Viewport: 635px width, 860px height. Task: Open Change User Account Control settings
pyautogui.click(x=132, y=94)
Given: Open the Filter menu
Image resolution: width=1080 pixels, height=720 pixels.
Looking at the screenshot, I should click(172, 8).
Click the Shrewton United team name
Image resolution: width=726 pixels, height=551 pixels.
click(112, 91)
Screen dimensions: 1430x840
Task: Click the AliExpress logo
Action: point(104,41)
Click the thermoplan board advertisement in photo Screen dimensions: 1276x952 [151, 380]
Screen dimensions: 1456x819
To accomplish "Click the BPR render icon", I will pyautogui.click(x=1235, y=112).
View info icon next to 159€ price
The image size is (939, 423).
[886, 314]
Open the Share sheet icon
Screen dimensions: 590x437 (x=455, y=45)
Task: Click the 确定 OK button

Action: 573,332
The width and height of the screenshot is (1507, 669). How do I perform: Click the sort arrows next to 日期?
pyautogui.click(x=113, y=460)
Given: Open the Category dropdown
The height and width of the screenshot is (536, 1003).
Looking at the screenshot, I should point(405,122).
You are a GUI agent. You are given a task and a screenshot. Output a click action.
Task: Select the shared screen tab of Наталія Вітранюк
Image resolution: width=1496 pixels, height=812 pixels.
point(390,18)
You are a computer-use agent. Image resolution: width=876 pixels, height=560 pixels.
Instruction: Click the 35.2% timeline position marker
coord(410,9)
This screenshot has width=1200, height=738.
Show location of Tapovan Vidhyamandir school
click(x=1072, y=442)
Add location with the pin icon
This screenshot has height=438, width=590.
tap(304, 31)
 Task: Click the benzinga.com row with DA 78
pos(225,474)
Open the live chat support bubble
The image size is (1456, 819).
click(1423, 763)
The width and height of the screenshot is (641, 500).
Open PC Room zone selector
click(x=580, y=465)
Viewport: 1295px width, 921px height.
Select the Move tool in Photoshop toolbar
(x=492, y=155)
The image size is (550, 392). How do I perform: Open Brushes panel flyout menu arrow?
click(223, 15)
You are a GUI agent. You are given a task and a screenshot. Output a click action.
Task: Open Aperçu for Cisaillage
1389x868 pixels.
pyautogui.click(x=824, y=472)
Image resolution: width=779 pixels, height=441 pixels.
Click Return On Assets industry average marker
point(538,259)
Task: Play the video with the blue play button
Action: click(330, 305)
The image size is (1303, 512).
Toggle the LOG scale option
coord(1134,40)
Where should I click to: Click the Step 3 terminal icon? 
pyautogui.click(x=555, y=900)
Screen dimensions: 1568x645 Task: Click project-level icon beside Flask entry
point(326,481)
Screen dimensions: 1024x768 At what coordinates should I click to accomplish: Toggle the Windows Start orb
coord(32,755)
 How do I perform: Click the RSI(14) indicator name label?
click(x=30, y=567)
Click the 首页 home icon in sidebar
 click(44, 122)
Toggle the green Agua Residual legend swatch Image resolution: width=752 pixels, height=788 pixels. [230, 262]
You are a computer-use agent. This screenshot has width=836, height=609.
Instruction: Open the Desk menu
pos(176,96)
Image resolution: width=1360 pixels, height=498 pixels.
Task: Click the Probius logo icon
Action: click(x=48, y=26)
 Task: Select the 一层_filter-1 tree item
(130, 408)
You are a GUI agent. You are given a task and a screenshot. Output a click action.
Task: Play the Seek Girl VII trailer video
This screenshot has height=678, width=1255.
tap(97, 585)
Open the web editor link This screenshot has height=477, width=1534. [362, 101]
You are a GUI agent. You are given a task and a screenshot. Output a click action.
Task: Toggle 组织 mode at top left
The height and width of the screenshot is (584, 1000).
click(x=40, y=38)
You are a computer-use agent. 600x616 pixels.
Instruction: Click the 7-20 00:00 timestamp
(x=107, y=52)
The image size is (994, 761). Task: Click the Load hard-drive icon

----

For every line above with the word "computer" in it, make a copy.

_Answer space_.
You are a computer-use agent. Image resolution: width=876 pixels, height=560 pixels.
You are a computer-use agent. This screenshot has width=836, height=609.
You are a computer-use agent. 600x616 pixels.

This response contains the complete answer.